There are some studies in the literature regarding the effects of vitamin B types [24,25,26]. Sanches et al. [24] showed that riboflavin has anti-inflammatory and antioxidant properties in experimental sepsis and ischemia/reperfusion injury. Riboflavin has shown antioxidant and anti-inflammatory effects in ischemic liver and protects hepatocytes against I/R damage. In another study, Huang et al. [26] investigated the effects of folic acid and B₆ and B₁₂ vitamins on plasma homocysteine, as well as learning and memory functions. Folic acid intake not only reduced plasma homocysteine concentration but also stimulated the recovery of learning and memory functions of rats with cerebral ischemia. Vitamin B₆ and vitamin B₁₂ together, with the effect of folic acid on cerebral ischemia rats, have been reported to be positive. Folic acid pretreatment has blunted myocardial dysfunction during ischemia and has been reported to improve postreperfusion injury. Hamed et al. [25] showed that pretreatment with high-dose oral folic acid significantly reduced ischemic dysfunction during coronary occlusion, increased function following reperfusion, and reduced infarct size. Unlike other studies in the literature, in our study, the vitamin B complex we used in the treatment contains pyridoxine (B₆), 20 mg niacinamide, 3 micrograms of vitamin B₁₂, 2.5 mg folic acid, and 5 mg calcium pantothenate. We showed that vitamin B complex contributes to the protective effects of erdosteine and reduces I/R damage.

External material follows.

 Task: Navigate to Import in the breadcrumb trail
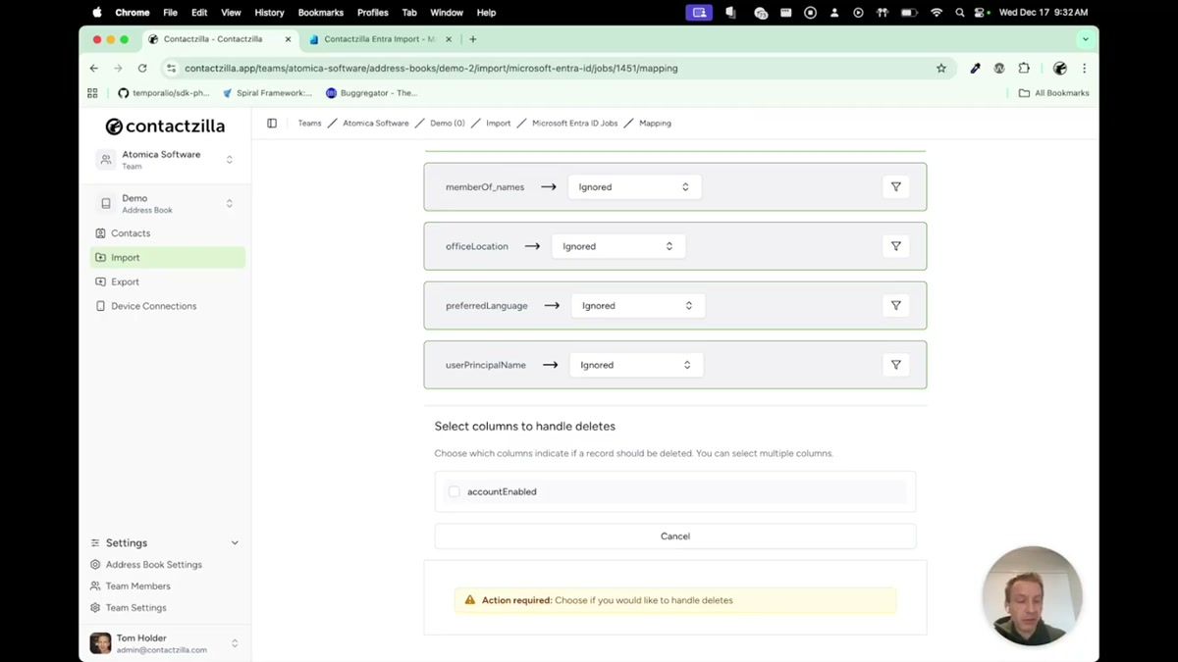click(498, 123)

Considering the evidence from studies that highlight the beneficial impact of erdosteine and vitamin B on ischemia/reperfusion injury, the findings of this particular investigation indicate a reduction in the harmful effects of such injury on the liver. When erdosteine and vitamin B treatment groups were compared with the I/R group, positive changes were observed in histopathological, biochemical, and oxidative stress parameters. In the context of this study, the treatment groups exhibited a reduction in inflammatory cell infiltration. Additionally, this treatment led to a significant decrease in serum liver function test values. However, when oxidative stress parameters were evaluated, it was determined that both erdosteine and vitamin B improved oxidative stress parameters.

5. Conclusions

In summary, as a preliminary experimental study, this research represents a pioneering effort in examining the impact of erdosteine and vitamin B complex on liver ischemia/reperfusion rat model. Our study suggests that these agents may have potential diagnostic and therapeutic implications for both ischemic conditions and liver-related diseases. Although the I/R + vit B + Erd group showed better results than the I/R + vit B group, positive effects were also seen in the I/R + vit B group. These results suggest that the combination of vit B + Erd may be used to protect against the devastating effects of I/R injury. Our study needs to be confirmed by clinical studies with large participation.